- O Ministério da Saúde vai investir R$ 4,5 bilhões na Rede Nacional de Hospitais e Serviços Inteligentes do SUS, incluindo o primeiro hospital inteligente no Hospital das Clínicas da USP, em São Paulo, com inauguração prevista para 2029; o financiamento vem do Banco dos BRICS (BRICS), que destinará R$ 1,7 bilhão.
- A iniciativa prevê a criação de 14 UTIs e 8 serviços automatizados em 13 estados.
- O objetivo é reduzir o tempo de espera em emergências para até 90 minutos e diminuir o tempo médio de internação nas UTIs de 48 horas para 24 horas, além de cortar custos operacionais em até 10%.

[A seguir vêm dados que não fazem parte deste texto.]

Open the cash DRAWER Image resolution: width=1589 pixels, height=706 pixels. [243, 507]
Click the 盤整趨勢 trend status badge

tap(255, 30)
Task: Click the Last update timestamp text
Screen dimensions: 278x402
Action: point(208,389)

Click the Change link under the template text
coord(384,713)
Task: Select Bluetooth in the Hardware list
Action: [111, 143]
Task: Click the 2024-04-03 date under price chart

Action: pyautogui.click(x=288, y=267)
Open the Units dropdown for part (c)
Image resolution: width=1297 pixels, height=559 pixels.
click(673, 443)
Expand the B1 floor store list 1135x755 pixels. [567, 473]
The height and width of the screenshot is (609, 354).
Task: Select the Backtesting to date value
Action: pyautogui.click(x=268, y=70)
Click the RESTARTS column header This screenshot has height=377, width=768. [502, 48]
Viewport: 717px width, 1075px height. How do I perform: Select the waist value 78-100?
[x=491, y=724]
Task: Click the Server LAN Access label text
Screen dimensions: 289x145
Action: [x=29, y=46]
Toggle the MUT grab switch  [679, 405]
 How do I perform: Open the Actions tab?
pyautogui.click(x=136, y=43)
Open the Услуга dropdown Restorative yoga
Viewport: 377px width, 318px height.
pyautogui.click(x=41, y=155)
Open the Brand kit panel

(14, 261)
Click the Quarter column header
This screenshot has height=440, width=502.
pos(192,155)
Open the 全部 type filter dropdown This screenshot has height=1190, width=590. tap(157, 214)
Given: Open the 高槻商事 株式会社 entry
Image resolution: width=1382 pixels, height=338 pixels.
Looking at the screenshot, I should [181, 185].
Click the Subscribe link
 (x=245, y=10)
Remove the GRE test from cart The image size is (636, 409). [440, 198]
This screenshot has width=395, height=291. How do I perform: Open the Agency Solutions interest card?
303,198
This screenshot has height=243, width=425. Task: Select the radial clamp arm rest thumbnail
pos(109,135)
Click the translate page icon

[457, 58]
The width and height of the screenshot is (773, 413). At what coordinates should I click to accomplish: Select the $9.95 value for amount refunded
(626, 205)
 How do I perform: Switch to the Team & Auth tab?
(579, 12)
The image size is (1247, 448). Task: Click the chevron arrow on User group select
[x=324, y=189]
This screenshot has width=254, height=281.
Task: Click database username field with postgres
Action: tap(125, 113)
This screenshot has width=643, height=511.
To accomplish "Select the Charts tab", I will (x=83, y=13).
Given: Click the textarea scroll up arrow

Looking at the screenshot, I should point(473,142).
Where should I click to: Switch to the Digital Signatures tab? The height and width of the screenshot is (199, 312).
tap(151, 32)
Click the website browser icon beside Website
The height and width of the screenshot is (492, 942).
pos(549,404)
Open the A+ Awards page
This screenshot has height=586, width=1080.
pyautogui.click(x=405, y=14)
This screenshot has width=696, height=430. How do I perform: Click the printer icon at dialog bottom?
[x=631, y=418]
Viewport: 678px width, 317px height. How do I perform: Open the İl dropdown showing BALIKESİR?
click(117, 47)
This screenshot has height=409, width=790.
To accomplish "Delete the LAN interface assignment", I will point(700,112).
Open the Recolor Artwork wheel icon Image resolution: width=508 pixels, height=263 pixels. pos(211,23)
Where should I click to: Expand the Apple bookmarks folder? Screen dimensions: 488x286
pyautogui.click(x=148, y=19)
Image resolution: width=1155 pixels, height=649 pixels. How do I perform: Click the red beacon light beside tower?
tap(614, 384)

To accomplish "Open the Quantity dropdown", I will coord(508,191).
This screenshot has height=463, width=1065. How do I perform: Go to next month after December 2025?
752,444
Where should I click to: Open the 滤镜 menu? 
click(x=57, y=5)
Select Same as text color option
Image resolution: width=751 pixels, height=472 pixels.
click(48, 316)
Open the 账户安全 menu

- O projeto, que será gerido em parceria entre o Ministério da Saúde e a USP, pretende atender cerca de 180 mil pacientes por ano em situações de emergência e terapia intensiva.
- As UTIs inteligentes ficarão interligadas em cidades como Manaus, Belém, Recife e Brasília, com monitoramento contínuo e troca de informações entre especialistas; a proposta foi apresentada ao Banco dos BRICS em março e tem apoio das Secretarias de Saúde correspondentes.
O Ministério da Saúde anunciou um investimento de R$ 4,5 bilhões na criação de uma rede de hospitais e serviços inteligentes do SUS. O projeto inclui a construção do primeiro hospital inteligente no Hospital das Clínicas da USP, em São Paulo, com previsão de inauguração em 2029. O financiamento será parcialmente garantido pelo Banco dos BRICS, que destinará R$ 1,7 bilhão ao projeto.
A nova unidade fará parte da Rede Nacional de Hospitais e Serviços Inteligentes, que visa modernizar a assistência médica no Brasil. Além do hospital em São Paulo, a iniciativa prevê a criação de 14 UTIs e 8 serviços automatizados em 13 estados, com o objetivo de reduzir o tempo de espera por atendimentos em emergências e aumentar a eficiência dos serviços de saúde.
Melhoria na Assistência
O hospital inteligente promete uma redução de 25% no tempo de espera nas emergências, com atendimento previsto em até 90 minutos. O projeto também visa diminuir o tempo médio de internação, passando de 48 horas para 24 horas nas UTIs. A integração dos sistemas permitirá uma redução de custos operacionais em até 10%.
O ministro da Saúde, Alexandre Padilha, destacou a importância da inovação tecnológica na saúde pública. Ele afirmou que o projeto traz ao Brasil o que há de mais avançado em termos de inteligência artificial e gestão de dados. A expectativa é que a unidade atenda anualmente 180 mil pacientes em situações de emergência e terapia intensiva.
Expansão Nacional
As UTIs inteligentes serão interligadas e funcionarão em hospitais selecionados em cidades como Manaus, Belém, Recife e Brasília. Essa rede permitirá um monitoramento contínuo e a troca de informações entre especialistas, promovendo uma assistência mais ágil e precisa.
O projeto foi apresentado ao Banco dos BRICS em março e recebeu apoio durante reuniões subsequentes. O acordo de cooperação técnica com a USP e a Secretaria de Saúde de São Paulo foi a etapa final para garantir o financiamento necessário. A gestão do hospital será compartilhada entre o Ministério da Saúde e a USP, visando oferecer um atendimento mais humano e eficiente à população.